What Breeds of Dog Can’t Swim?
Many people assume all dogs can swim. It’s called the ‘doggy paddle,’ after all. But Pugs, French Bulldogs, Basset Hounds, and Dachshunds are among the dog breeds that can’t swim, or struggle mightily in the water. These breeds share one or more anatomical traits that raise a red flag when it comes to swimming.
Dogs with short (brachycephalic) snouts, including Pugs, Pekingese, French Bulldogs, and Boxers, have difficulty keeping their flat muzzles above the waterline. Dogs with stubby legs relative to their bodies (e.g., Corgis, Scottish Terriers, Dachshunds, and Basset Hounds) don’t have the paddling power needed to keep themselves above the surface. Dogs with dense bones and heavy barrel chests have buoyancy challenges, while very lean dogs get cold quickly when swimming. A thick, long coat not adapted to water can weigh down a dog and tire her out quickly in water.

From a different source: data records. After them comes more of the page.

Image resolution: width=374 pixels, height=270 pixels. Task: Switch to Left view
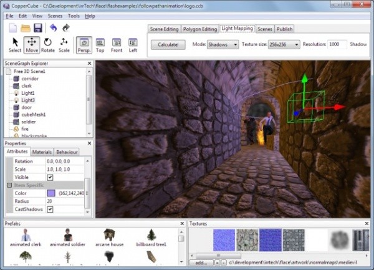(133, 45)
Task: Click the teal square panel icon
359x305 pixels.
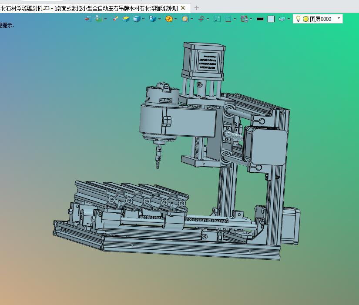Action: tap(217, 19)
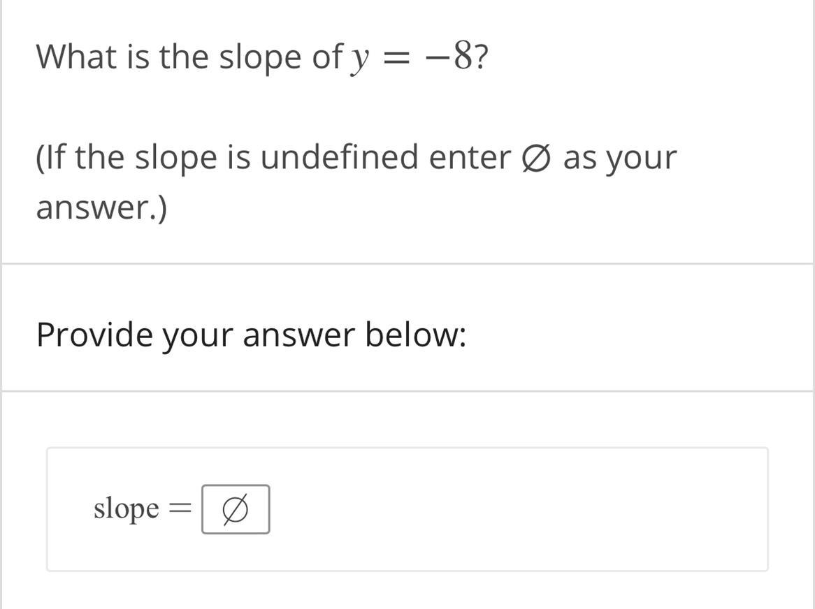Click the word "What" starting the question

76,57
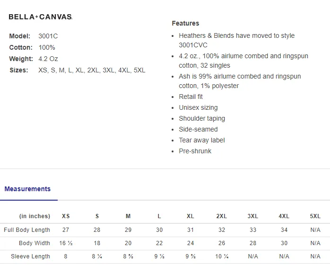The image size is (330, 265).
Task: Click the 2XL size column header
Action: coord(222,216)

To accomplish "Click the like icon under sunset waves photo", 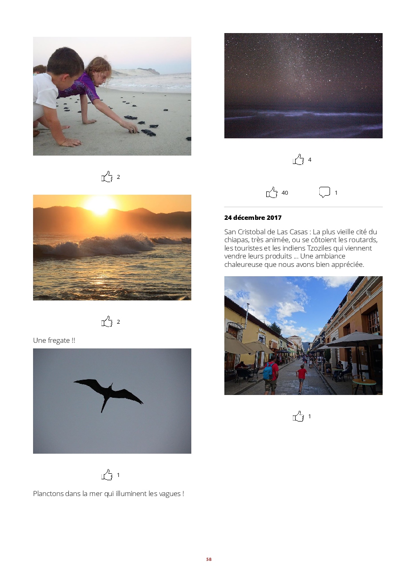I will tap(107, 321).
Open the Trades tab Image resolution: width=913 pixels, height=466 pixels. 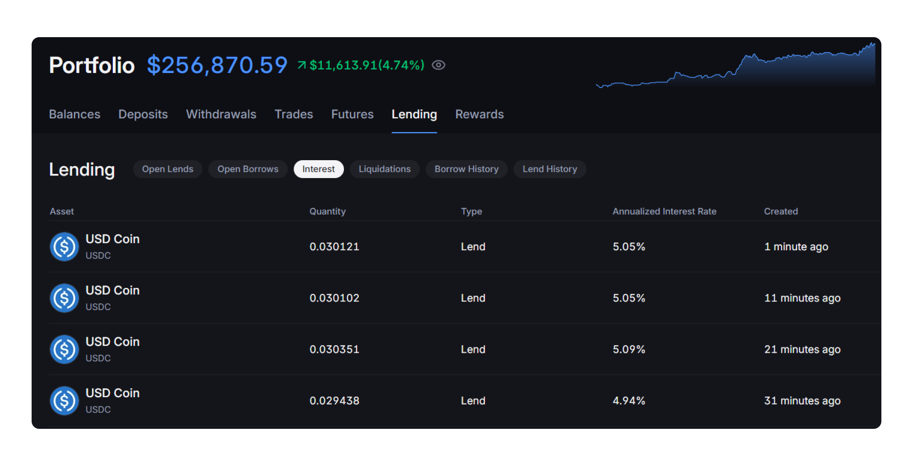point(294,114)
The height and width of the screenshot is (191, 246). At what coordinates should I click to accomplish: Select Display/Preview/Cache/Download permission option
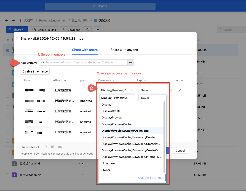pyautogui.click(x=125, y=131)
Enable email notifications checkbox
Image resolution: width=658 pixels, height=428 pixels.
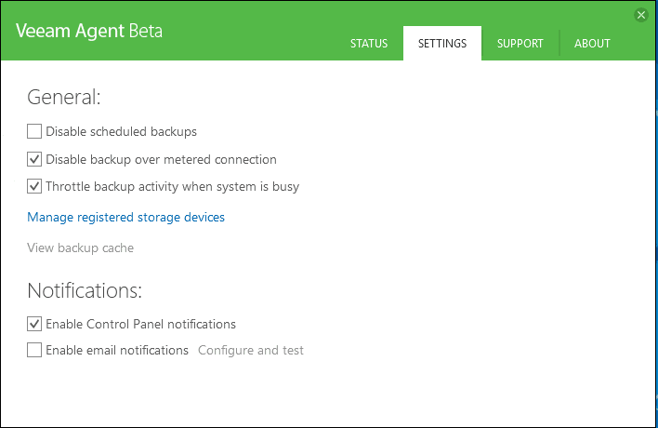34,351
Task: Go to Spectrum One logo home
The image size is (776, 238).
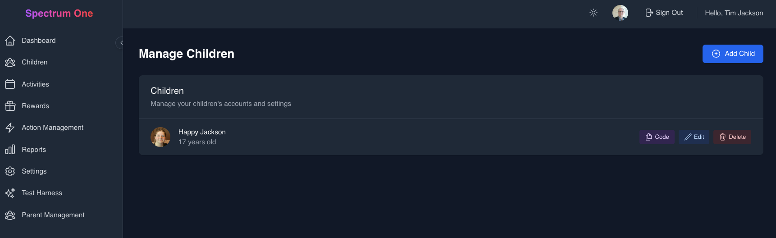Action: pos(59,14)
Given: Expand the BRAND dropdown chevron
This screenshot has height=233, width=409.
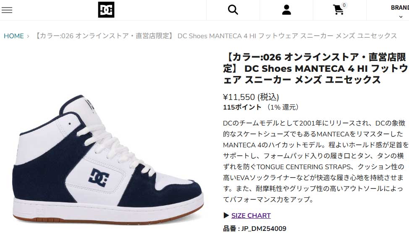Looking at the screenshot, I should tap(401, 17).
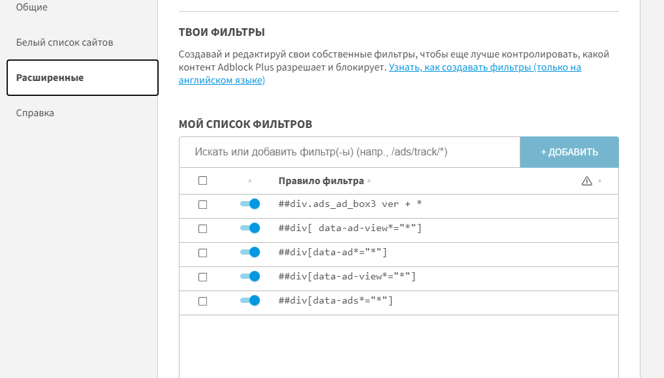Image resolution: width=664 pixels, height=378 pixels.
Task: Sort by the toggle column arrow
Action: click(x=249, y=181)
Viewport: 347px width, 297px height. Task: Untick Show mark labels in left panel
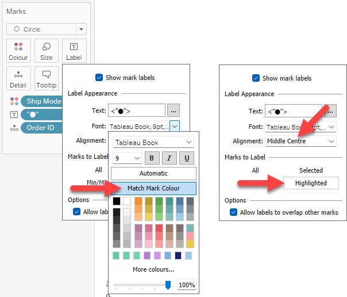99,78
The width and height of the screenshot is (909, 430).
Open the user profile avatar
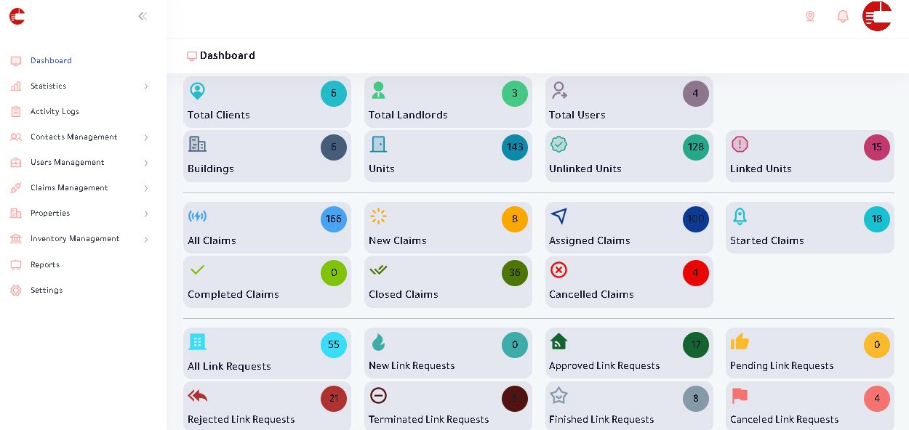[877, 16]
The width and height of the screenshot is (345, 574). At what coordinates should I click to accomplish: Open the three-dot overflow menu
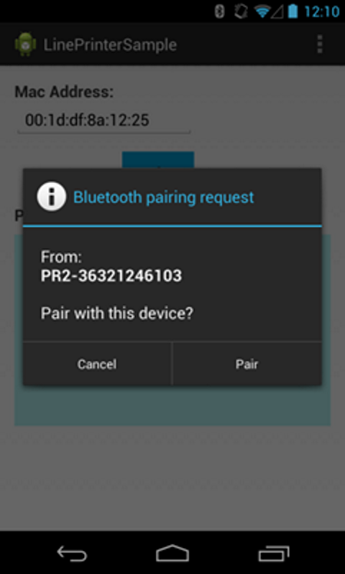[320, 44]
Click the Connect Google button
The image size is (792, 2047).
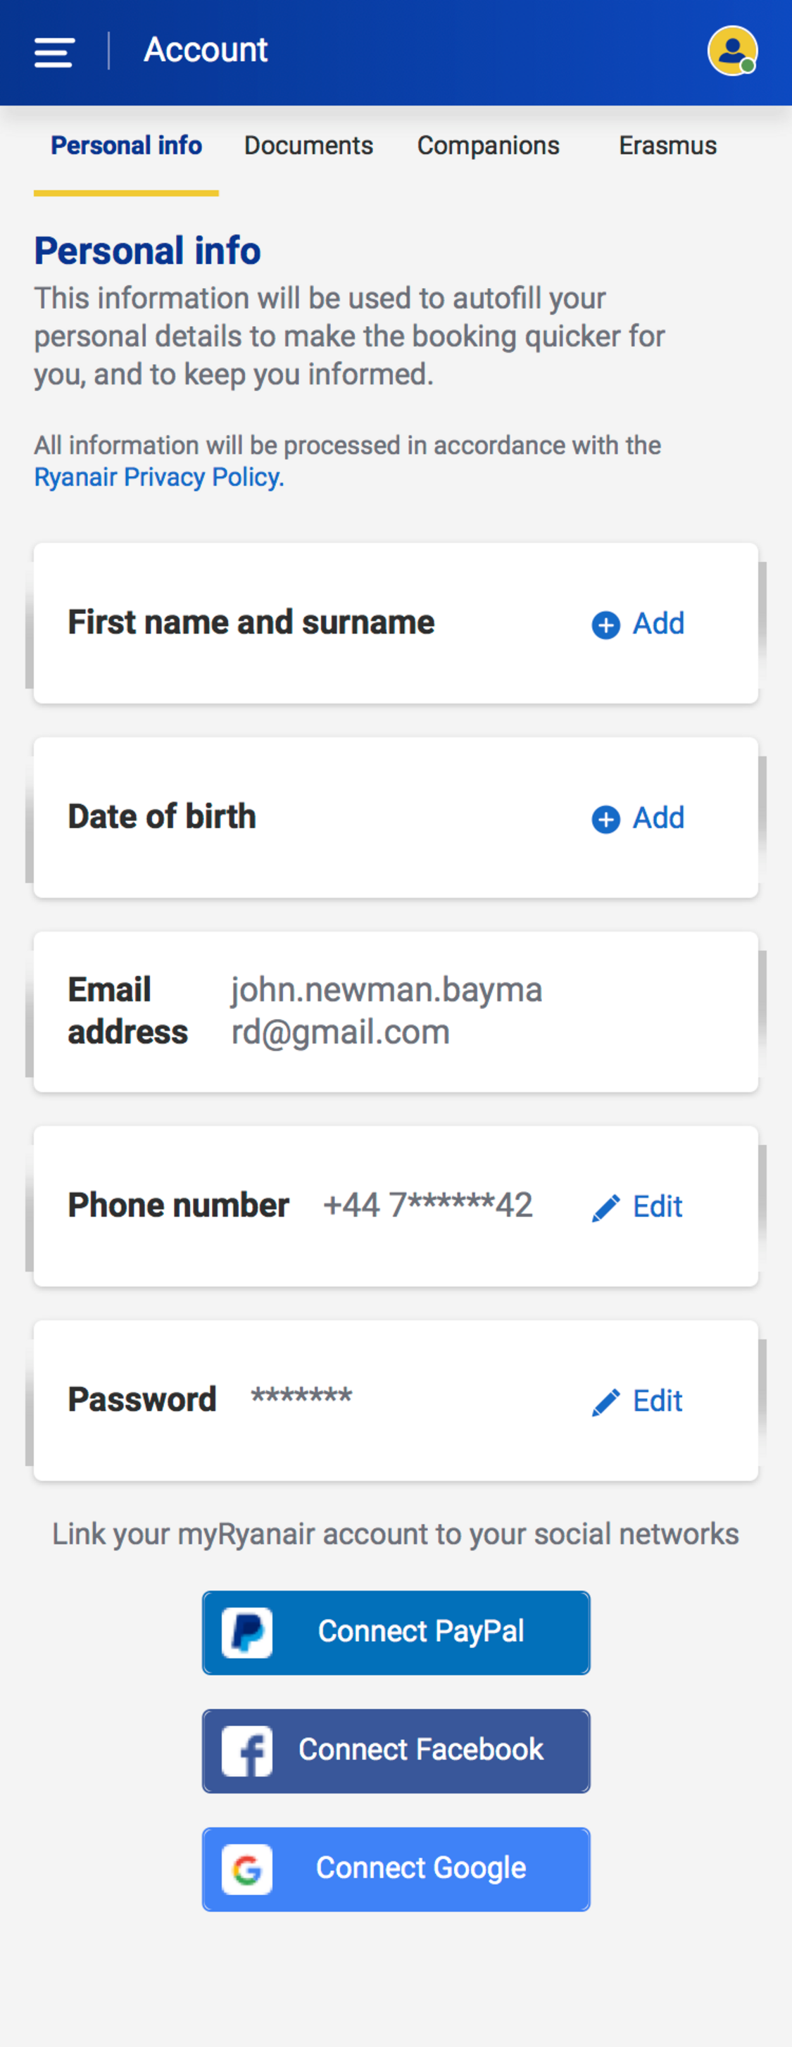coord(396,1868)
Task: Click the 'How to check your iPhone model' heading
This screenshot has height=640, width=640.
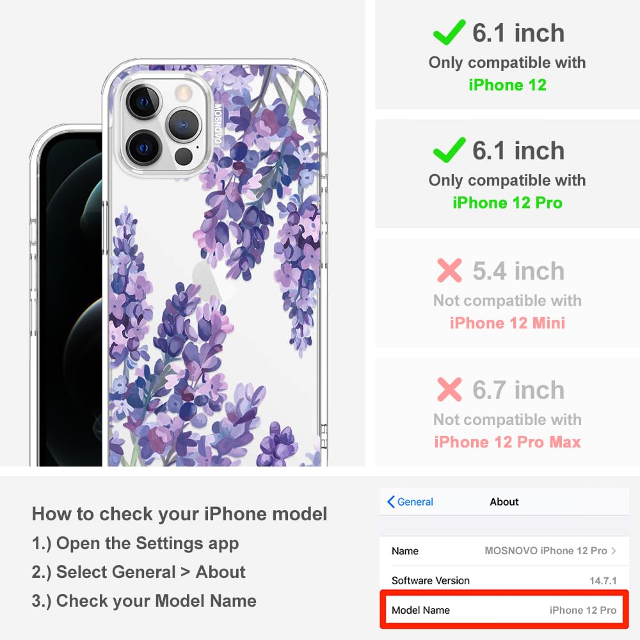Action: [180, 514]
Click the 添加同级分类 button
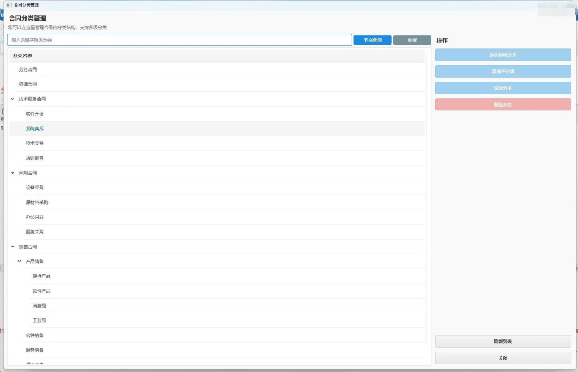 point(503,55)
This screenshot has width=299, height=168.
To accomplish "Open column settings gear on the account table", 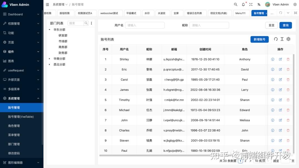I will click(x=288, y=39).
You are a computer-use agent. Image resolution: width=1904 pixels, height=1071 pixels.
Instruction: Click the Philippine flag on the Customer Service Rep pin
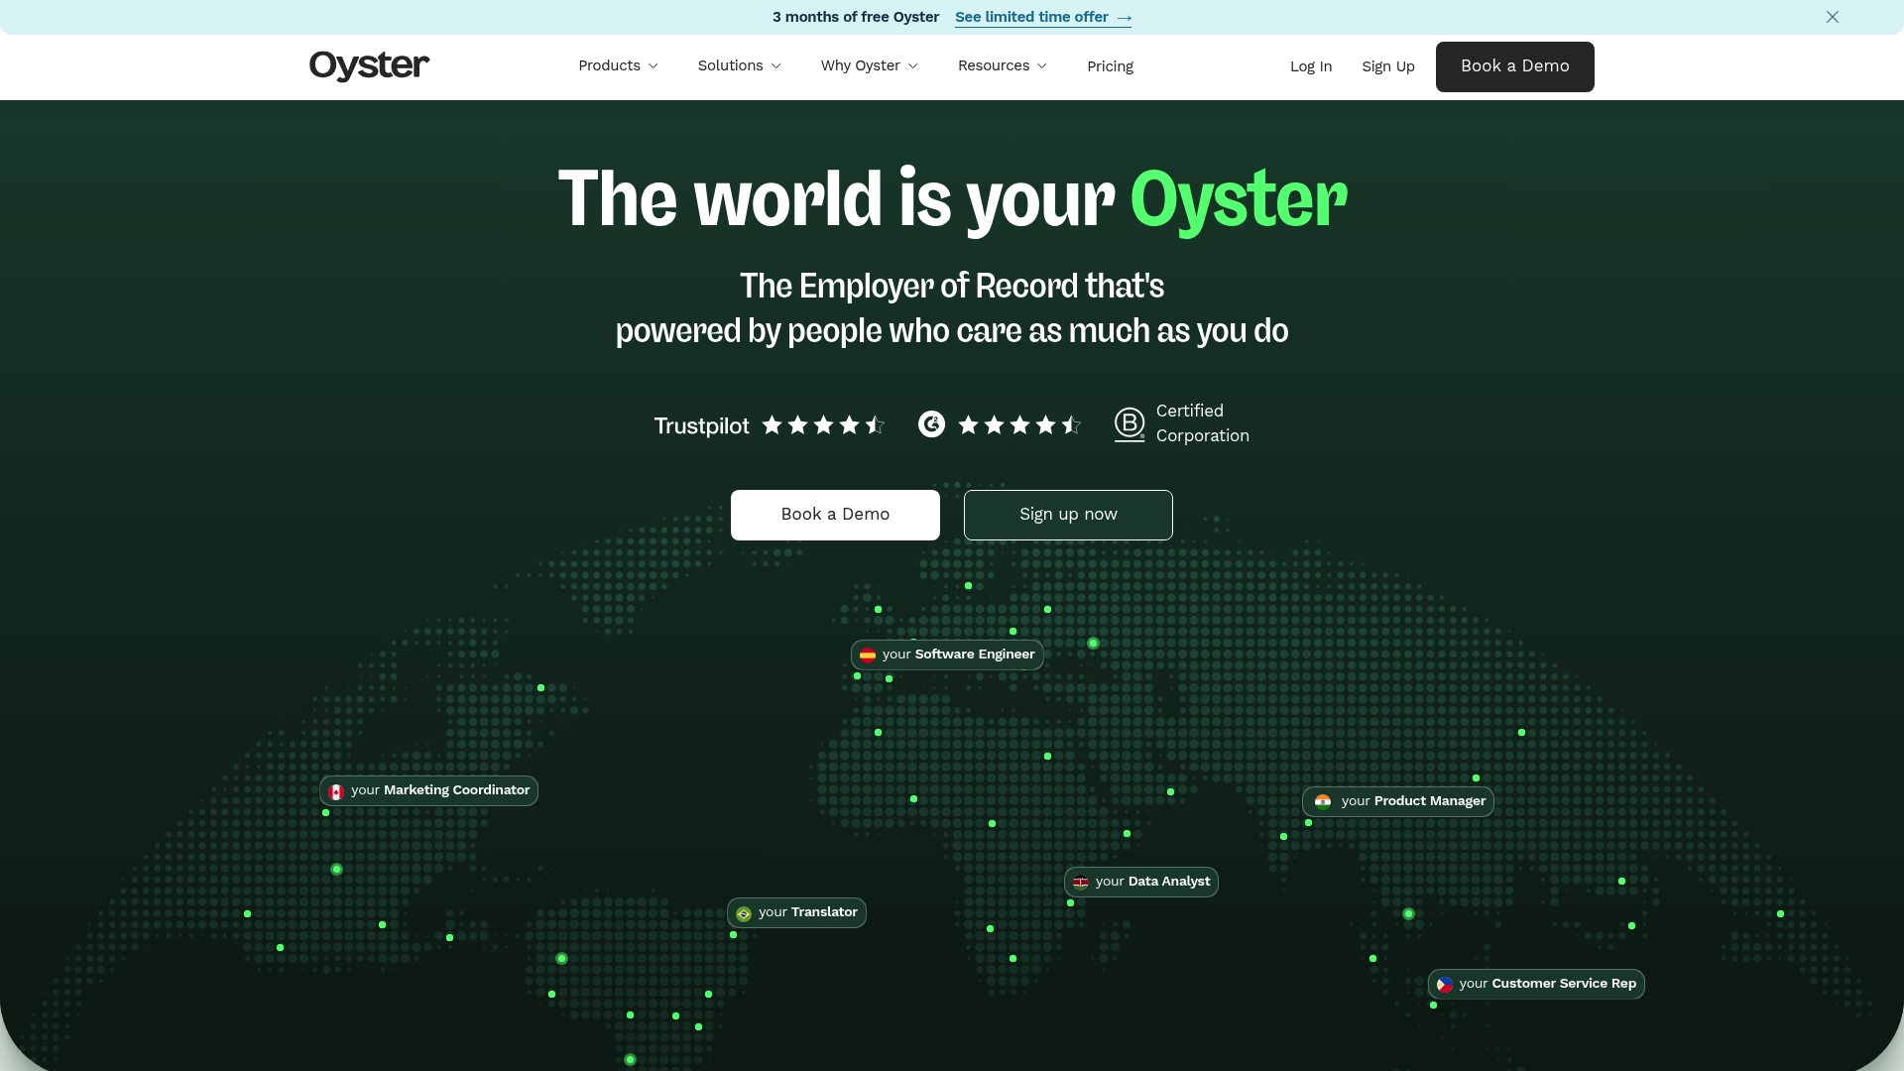pos(1446,984)
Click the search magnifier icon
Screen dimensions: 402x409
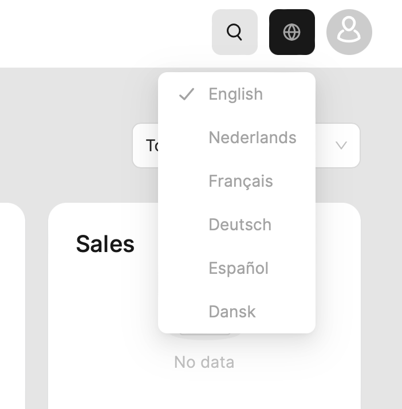234,32
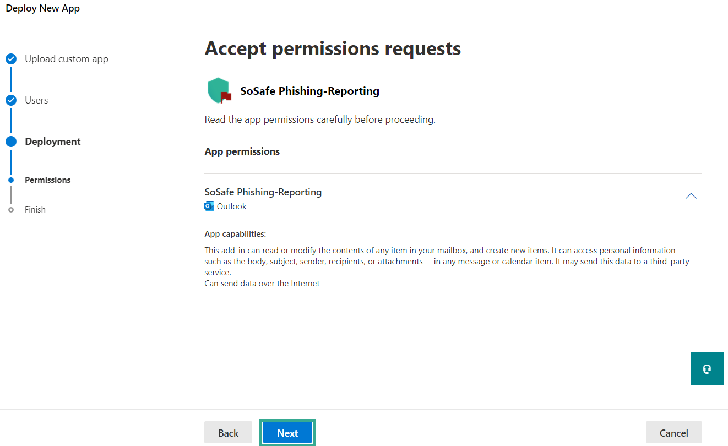Click the Accept permissions requests heading

(x=333, y=48)
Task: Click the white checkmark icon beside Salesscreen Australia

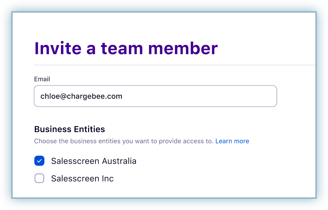Action: click(39, 161)
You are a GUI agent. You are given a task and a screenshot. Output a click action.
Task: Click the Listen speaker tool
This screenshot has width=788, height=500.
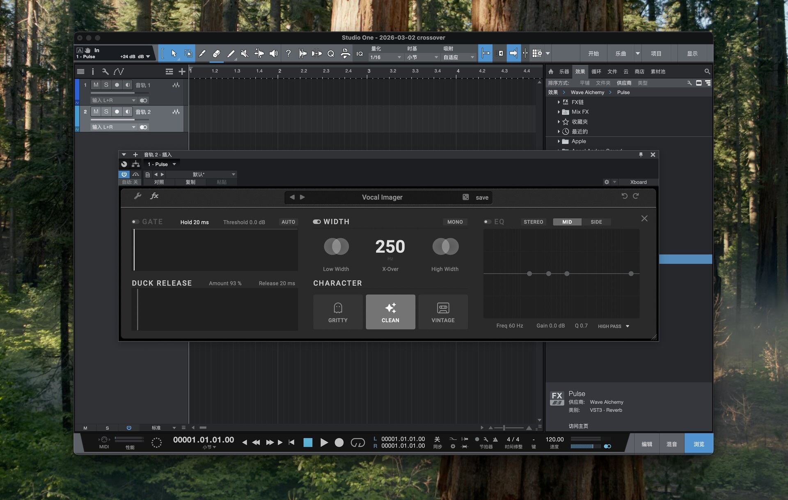[x=273, y=53]
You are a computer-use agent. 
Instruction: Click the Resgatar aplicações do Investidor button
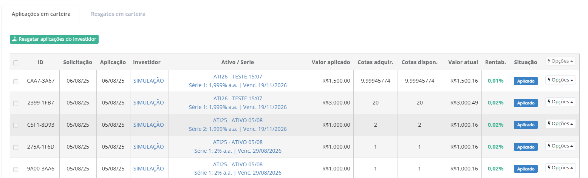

Finally, a special shout out to the Bulldog, whose short snout, muscled chest, and short, wide-set legs make her the quintessential canine landlubber.
If your dreams of welcoming a dog into your family include visions of jumping into the backyard pool with your furry best friend or playing catch with sticks or dog toys in a nearby watering hole, choose a dog breed known for ease in the water. If you’re adopting a shelter dog, look for mixed breeds that are part Labrador, Golden Retriever, Newfoundland, or other natural swimmers. Be patient when you teach your dog to swim, and always watch her closely when she’s in or near water—then enjoy your splashy play sessions.